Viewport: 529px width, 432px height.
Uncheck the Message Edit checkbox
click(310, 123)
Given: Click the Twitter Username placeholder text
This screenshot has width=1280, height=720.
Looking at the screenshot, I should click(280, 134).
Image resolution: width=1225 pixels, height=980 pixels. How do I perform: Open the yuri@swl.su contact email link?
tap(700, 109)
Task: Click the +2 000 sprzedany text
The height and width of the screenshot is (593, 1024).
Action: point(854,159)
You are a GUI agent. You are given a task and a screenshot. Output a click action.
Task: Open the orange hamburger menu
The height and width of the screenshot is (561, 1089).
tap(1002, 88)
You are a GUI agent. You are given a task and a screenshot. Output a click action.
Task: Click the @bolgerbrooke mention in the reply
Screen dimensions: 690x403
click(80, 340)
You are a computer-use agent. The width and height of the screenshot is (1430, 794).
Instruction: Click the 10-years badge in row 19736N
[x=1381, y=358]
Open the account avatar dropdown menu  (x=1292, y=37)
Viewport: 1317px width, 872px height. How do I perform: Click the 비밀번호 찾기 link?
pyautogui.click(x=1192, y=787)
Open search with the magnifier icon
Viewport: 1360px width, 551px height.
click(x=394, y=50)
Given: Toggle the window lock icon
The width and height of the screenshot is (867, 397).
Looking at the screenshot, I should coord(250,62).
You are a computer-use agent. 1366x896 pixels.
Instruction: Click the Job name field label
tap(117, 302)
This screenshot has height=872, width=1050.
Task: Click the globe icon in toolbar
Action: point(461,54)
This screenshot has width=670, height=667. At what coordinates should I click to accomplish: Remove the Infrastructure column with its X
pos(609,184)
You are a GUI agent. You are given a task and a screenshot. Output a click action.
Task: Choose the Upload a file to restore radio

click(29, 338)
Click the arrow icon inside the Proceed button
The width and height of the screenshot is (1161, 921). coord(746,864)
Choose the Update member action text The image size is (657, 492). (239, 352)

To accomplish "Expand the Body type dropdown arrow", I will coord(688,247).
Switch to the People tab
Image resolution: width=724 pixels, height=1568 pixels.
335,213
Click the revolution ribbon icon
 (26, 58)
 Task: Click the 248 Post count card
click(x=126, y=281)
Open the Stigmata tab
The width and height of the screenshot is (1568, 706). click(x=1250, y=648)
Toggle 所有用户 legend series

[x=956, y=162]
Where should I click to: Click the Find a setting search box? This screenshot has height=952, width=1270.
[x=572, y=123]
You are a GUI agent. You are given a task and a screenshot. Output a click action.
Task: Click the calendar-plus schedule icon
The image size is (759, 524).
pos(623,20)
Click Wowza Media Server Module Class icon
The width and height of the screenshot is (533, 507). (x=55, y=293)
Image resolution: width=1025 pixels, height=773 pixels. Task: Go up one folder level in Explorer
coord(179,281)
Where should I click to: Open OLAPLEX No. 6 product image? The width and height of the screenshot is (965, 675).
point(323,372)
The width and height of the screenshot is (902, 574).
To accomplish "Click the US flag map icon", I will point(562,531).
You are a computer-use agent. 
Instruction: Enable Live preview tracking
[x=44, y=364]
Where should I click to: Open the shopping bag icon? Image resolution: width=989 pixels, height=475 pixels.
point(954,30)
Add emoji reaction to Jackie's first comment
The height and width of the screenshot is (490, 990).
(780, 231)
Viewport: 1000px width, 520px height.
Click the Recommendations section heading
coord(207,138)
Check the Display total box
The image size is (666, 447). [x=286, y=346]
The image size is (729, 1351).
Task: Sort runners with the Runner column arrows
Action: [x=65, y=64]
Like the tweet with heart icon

***

Brief
Reproduce each line above without any alteration.

Response
Viewport: 529px width, 432px height.
Uncheck the Message Edit checkbox
click(310, 123)
Given: Click the Twitter Username placeholder text
This screenshot has width=1280, height=720.
Looking at the screenshot, I should click(280, 134).
Image resolution: width=1225 pixels, height=980 pixels. How do I perform: Open the yuri@swl.su contact email link?
tap(700, 109)
Task: Click the +2 000 sprzedany text
The height and width of the screenshot is (593, 1024).
Action: point(854,159)
You are a GUI agent. You are given a task and a screenshot. Output a click action.
Task: Open the orange hamburger menu
The height and width of the screenshot is (561, 1089).
tap(1002, 88)
You are a GUI agent. You are given a task and a screenshot. Output a click action.
Task: Click the @bolgerbrooke mention in the reply
Screen dimensions: 690x403
click(80, 340)
You are a computer-use agent. The width and height of the screenshot is (1430, 794).
Instruction: Click the 10-years badge in row 19736N
[x=1381, y=358]
Open the account avatar dropdown menu  (x=1292, y=37)
Viewport: 1317px width, 872px height. How do I perform: Click the 비밀번호 찾기 link?
pyautogui.click(x=1192, y=787)
Open search with the magnifier icon
Viewport: 1360px width, 551px height.
click(x=394, y=50)
Given: Toggle the window lock icon
The width and height of the screenshot is (867, 397).
Looking at the screenshot, I should coord(250,62).
You are a computer-use agent. 1366x896 pixels.
Instruction: Click the Job name field label
tap(117, 302)
This screenshot has height=872, width=1050.
Task: Click the globe icon in toolbar
Action: point(461,54)
This screenshot has width=670, height=667. At what coordinates should I click to accomplish: Remove the Infrastructure column with its X
pos(609,184)
You are a GUI agent. You are given a task and a screenshot. Output a click action.
Task: Choose the Upload a file to restore radio

click(29, 338)
Click the arrow icon inside the Proceed button
The width and height of the screenshot is (1161, 921). coord(746,864)
Choose the Update member action text The image size is (657, 492). (239, 352)

To accomplish "Expand the Body type dropdown arrow", I will coord(688,247).
Switch to the People tab
Image resolution: width=724 pixels, height=1568 pixels.
335,213
Click the revolution ribbon icon
 (26, 58)
 Task: Click the 248 Post count card
click(x=126, y=281)
Open the Stigmata tab
The width and height of the screenshot is (1568, 706). click(x=1250, y=648)
Toggle 所有用户 legend series

[x=956, y=162]
Where should I click to: Click the Find a setting search box? This screenshot has height=952, width=1270.
[x=572, y=123]
You are a GUI agent. You are given a task and a screenshot. Output a click action.
Task: Click the calendar-plus schedule icon
The image size is (759, 524).
pos(623,20)
Click Wowza Media Server Module Class icon
The width and height of the screenshot is (533, 507). (x=55, y=293)
Image resolution: width=1025 pixels, height=773 pixels. Task: Go up one folder level in Explorer
coord(179,281)
Where should I click to: Open OLAPLEX No. 6 product image? The width and height of the screenshot is (965, 675).
point(323,372)
The width and height of the screenshot is (902, 574).
To accomplish "Click the US flag map icon", I will point(562,531).
You are a computer-use agent. 
Instruction: Enable Live preview tracking
[x=44, y=364]
Where should I click to: Open the shopping bag icon? Image resolution: width=989 pixels, height=475 pixels.
point(954,30)
Add emoji reaction to Jackie's first comment
The height and width of the screenshot is (490, 990).
(780, 231)
Viewport: 1000px width, 520px height.
Click the Recommendations section heading
coord(207,138)
Check the Display total box
The image size is (666, 447). [x=286, y=346]
The image size is (729, 1351).
Task: Sort runners with the Runner column arrows
Action: [x=65, y=64]
Like the tweet with heart icon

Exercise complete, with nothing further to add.